Lionel Messi anunciou a aposentadoria da seleção argentina nesta semana, encerrando uma trajetória de 20 anos pela equipe nacional. Nessas duas décadas, o agora ex-camisa 10 se transformou no maior artilheiro (125 gols) e jogador com mais partidas (207) pela equipe. Dentro de campo, o saldo de títulos foi encerrado com duas edições da Copa América (2021 e 2024), a Finalíssima de 2022 e a Copa do Mundo do Catar 2022, além de dois vice-campeonatos nas Copas de 2014 e 2026.
Para quem acompanha o mercado esportivo, porém, talvez a questão mais interessante seja entender o que a Argentina construiu ao redor do ídolo e o que desse legado permanecerá agora que ele deixou a seleção.

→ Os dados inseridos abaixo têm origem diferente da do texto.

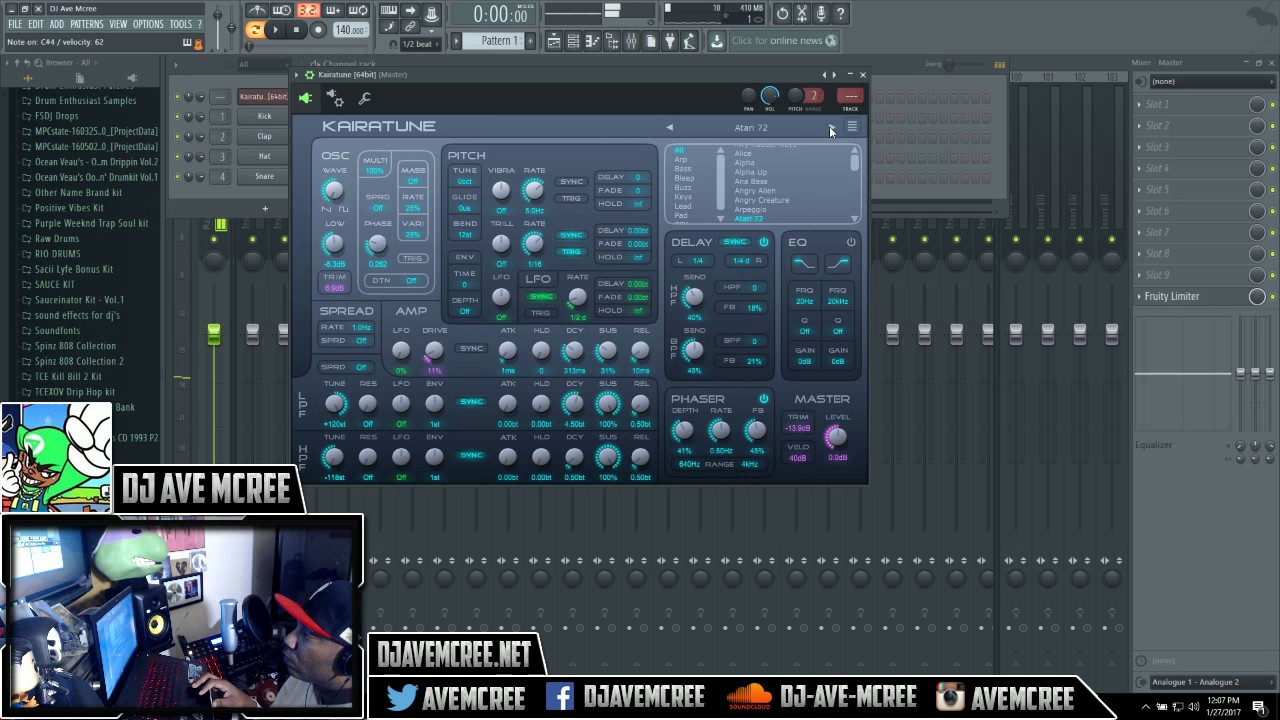Screen dimensions: 1280x720
Task: Select the Arpeggio preset in the list
Action: tap(750, 209)
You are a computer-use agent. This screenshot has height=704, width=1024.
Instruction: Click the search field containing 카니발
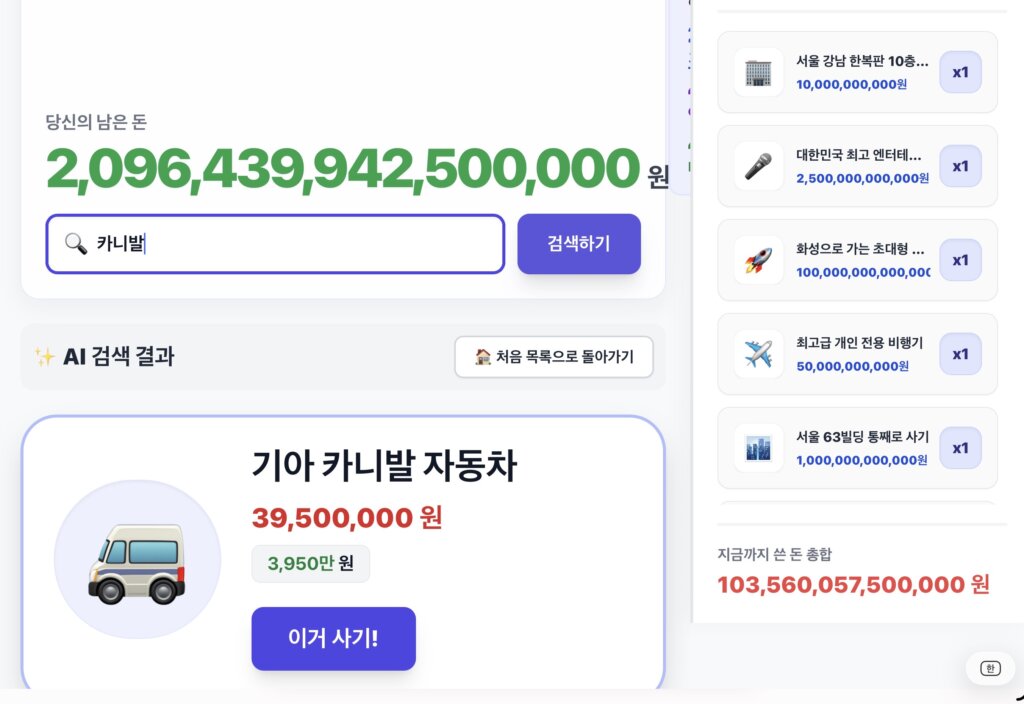pos(275,244)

- US$ 100 milhões em seis anos de premiações
Mesmo sem o título em 2026, a Argentina encerrou a Era Messi com US$ 34 milhões no bolso pela campanha no Mundial. Com isso, a seleção acumulou pelo menos US$ 97,5 milhões em premiações apenas entre 2021 e 2026. Se o recorte incluir também as finais disputadas desde 2014, o total supera facilmente os US$ 129 milhões. Mas mais do que os números com premiações, esse aumento de competitividade ajudou a melhorar a percepção da seleção. Para patrocinadores, organizadores de amistosos e parceiros comerciais, isso tem um peso gigantesco.
- De apenas 6 patrocinadores para mais de 100 marcas
Este peso foi explorado com uma expansão comercial extremamente relevante da Associação de Futebol Argentino (AFA). A entidade saiu de cerca de 6 patrocinadores em 2017 para mais de 100 marcas associadas à seleção no ciclo recente. No fim de 2024, eram 64 acordos ativos distribuídos por 21 países, com aproximadamente 70% do portfólio vindo de fora da Argentina.

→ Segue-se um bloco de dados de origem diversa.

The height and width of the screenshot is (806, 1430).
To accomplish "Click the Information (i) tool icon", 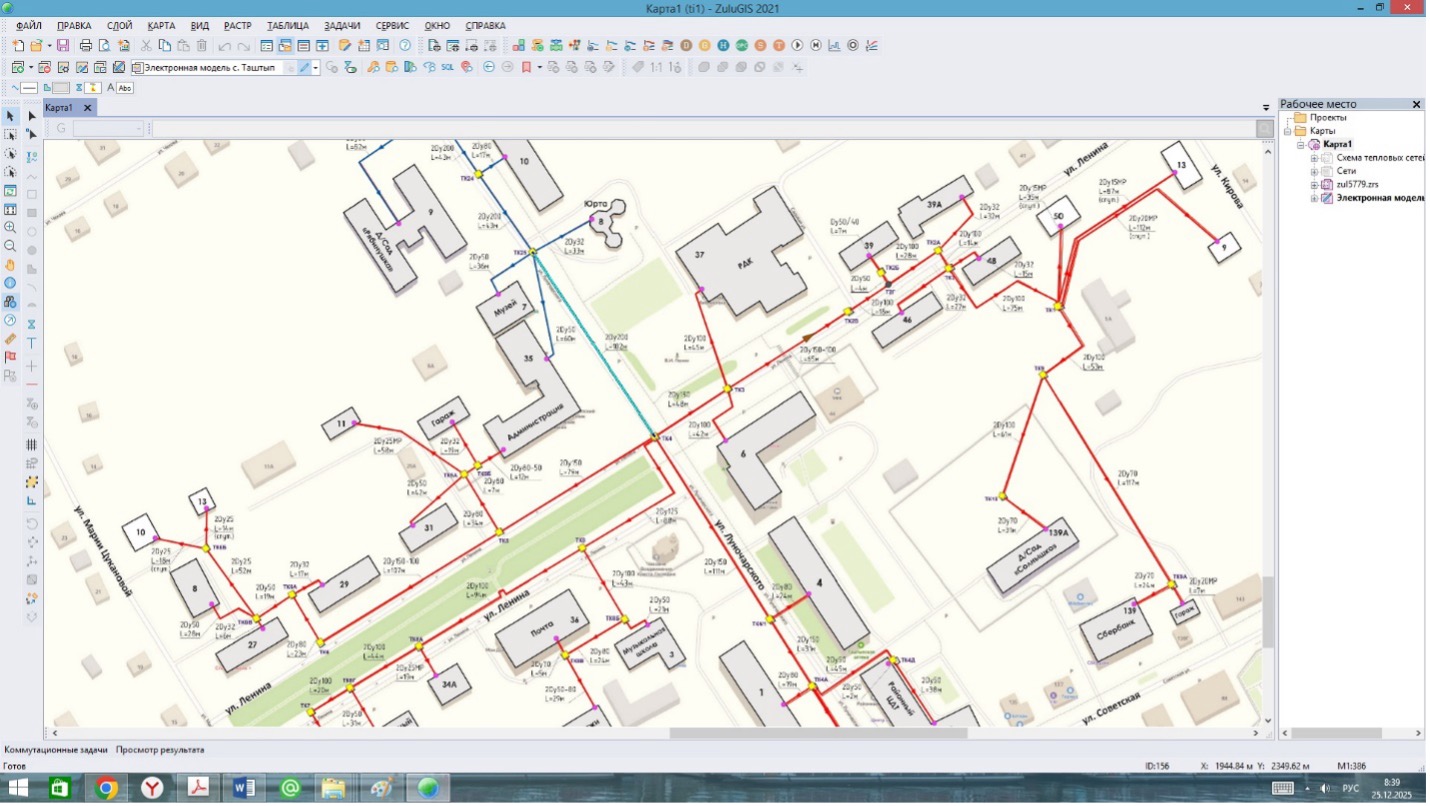I will pos(11,283).
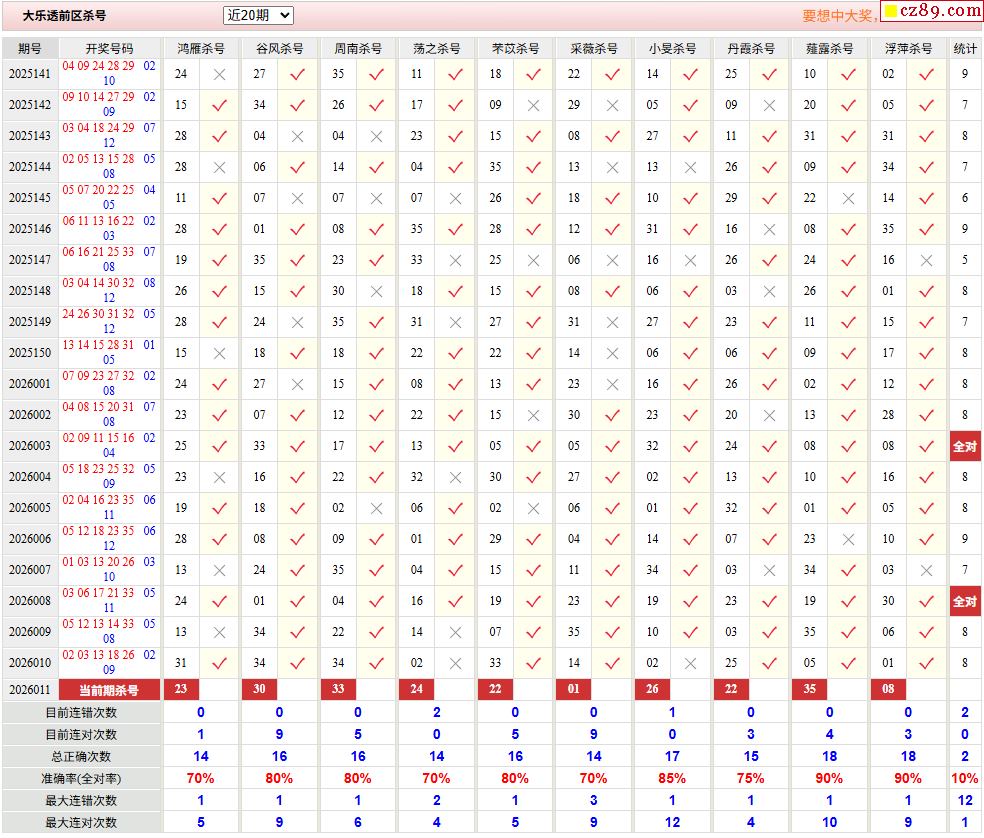Select the 2026011 period row label
The height and width of the screenshot is (838, 984).
click(x=30, y=689)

Ao invés de depender principalmente de empresas locais, a federação passou a vender propriedades comerciais por território, adaptando acordos para mercados específicos e ampliando significativamente sua presença internacional. Veja aqui os dados mais atuais de acordos com empresas de China, Índia e Oriente Médio, entre outros locais.

- Seleção fez verdadeira turnê internacional
Entre a conquista da Copa de 2022 e a despedida de Messi, a seleção argentina levou seus amistosos para mercados como China, Indonésia, Emirados Árabes Unidos e Estados Unidos. Em muitos casos, as partidas funcionaram como grandes eventos de entretenimento.
O peso comercial de Messi era tão grande que sua presença chegou a influenciar contratos: em um amistoso no Marrocos, em 2019, o valor a ser pago teria caído de cerca de € 1 milhão para € 550 mil após a ausência do craque ter sido confirmada. Em 2023, as ofertam começavam em £ 5 milhões.
Esses episódios ajudam a ilustrar como, em diversos mercados, a atração principal era essencialmente ver Lionel Messi em campo.
- A camisa que desapareceu das lojas
Durante a Copa do Mundo do Catar 2022, a Adidas esgotou a camisa 10 da Argentina antes da final contra a França. A empresa chegou a citar uma “demanda extraordinária” em diversos mercados, sem conseguir atender toda a procura.
A marca nunca divulgou números de vendas, mas o episódio se tornou um dos retratos mais claros da capacidade de Messi de impulsionar o consumo de produtos ligados à seleção de seu país.

- Reconhecimento da marca “Argentina” e Rosário
Os efeitos também aparecem na identidade nacional e no turismo. No Global Soft Power Index 2026, da Brand Finance, a Argentina melhorou sua percepção entre os fãs de futebol em atributos como cultura, turismo e confiabilidade, enquanto a AFA foi apontada como a entidade de futebol nacional mais forte do mundo em termos de marca.
É impossível separar exatamente o peso de Messi nesse resultado, mas também é inegável sua influência. Um exemplo (aí, sim, mais concreto) está em Rosário, cidade natal do camisa 10, que passou a explorar locais ligados à trajetória do jogador, como sua casa de infância e o Club Atlético Grandoli, criando um “Messi Trail” que ajuda a atrair visitantes estrangeiros.
- O desafio pós-Messi
A aposentadoria encerra uma das eras mais vitoriosas da história da seleção argentina, mas também inaugura um importante teste de mercado.
Nos próximos anos, indicadores como patrocínios, audiência, ocupação de amistosos e força de marca da AFA devem mostrar quanto do crescimento recente foi incorporado pela seleção argentina e quanto estava diretamente ligado à presença do maior jogador de sua história.